Program Notes

Francis Poulenc (1899-1963)
Sextuor for Winds and Piano (1932; revised 1939)

Notes for: August 8, 2017

For irrepressible good cheer, it’s hard to top Francis Poulenc. His musical aesthetic was shaped by Erik Satie’s shocking, surrealistic 1917 ballet Parade. As Poulenc later described it, “For the first time, the music hall was invading Art with a capital A.” Poulenc was one of a group of young composers dubbed Les Six whose goal, he wrote, was to create music that was “clear, healthy, and robust – music as overtly French in spirit as Stravinsky’s Petrouchka is Russian.” He thrived in this new era of “the circus and the music hall,” as Satie called it. Poulenc set out to capture a French lightness of spirit in works that drew no line between serious music and entertainment.

Poulenc was the quintessential urbane Parisian. As his friend Claude Rostand wrote of him, “He always placed a great value on being regarded as light, charming, frivolous, and flip. He loved risqué jokes and a Rabelaisian way of life. … it was a point of honor for him never to appear serious.” But as Rostand also noted, there was a more troubled side: “Behind this spontaneity, this easy and ironic cutting up, was hidden much inner turmoil….” Perhaps that is what led him back to Catholicism in the 1930s, and to the religious music that he would write in his later years. Through it all, he remained true to the cabaret and the dance hall.

Poulenc wrote the Sextet for Piano and Winds as “an homage to the wind instruments I have loved from the moment I began composing.” It’s an ingeniously constructed work that is filled with jaunty tunes and bouncy intertwining rhythms. It’s not all surface ease and lightness, though. The rapid exchange of short melodic phrases rests on a complex structure, and there are constant abrupt shifts in mood, from humor to more weighty emotions.

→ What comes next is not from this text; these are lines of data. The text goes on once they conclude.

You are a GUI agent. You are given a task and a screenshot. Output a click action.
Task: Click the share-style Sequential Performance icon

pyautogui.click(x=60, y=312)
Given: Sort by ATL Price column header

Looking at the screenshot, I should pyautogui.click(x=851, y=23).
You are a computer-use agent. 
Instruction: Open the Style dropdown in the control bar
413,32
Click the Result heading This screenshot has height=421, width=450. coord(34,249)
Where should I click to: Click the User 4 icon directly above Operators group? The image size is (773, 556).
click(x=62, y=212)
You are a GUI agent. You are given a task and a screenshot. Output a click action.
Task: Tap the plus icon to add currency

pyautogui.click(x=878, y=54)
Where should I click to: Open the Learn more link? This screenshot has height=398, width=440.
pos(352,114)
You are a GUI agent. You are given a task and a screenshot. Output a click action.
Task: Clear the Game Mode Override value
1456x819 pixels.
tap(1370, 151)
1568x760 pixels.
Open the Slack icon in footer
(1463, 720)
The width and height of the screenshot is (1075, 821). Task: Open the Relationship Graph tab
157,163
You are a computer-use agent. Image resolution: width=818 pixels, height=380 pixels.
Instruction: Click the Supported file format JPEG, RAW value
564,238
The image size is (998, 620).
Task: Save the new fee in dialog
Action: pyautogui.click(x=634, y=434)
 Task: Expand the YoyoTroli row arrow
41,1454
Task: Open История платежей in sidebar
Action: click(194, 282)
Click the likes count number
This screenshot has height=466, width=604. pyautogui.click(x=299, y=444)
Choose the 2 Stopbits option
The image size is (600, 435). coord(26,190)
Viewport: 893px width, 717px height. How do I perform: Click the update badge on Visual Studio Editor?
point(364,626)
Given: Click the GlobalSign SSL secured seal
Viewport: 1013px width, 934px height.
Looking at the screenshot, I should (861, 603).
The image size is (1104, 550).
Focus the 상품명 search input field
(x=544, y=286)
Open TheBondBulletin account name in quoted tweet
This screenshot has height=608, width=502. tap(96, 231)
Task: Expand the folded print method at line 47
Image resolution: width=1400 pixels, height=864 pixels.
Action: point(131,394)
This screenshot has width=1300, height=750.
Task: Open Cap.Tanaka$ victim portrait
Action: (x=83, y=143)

The Sextet begins with a bang, with loud scales followed by a merry section in which all the instruments exchange catchy phrases. Abruptly the bassoon slows everything down to introduce a moody middle section, featuring a melancholy melody that will recur throughout the Sextet. After this digression, the movement ends with a return to the opening sprightliness. In the Divertissement the pattern is reversed, as sweet and expressive melodies in the outer sections frame a perky interlude. The flow of brash good humor continues in the finale, with its rapid shifts between syncopated jazzy riffs and long-lined lyricism. Suddenly, though, there’s a pause, the bassoon reintroduces the melancholy theme, and Poulenc brings the Sextet to an end with a final dissonant chord. It’s a surprising close to such a carefree work, and it reminds us that there are depths beneath Poulenc’s airiness.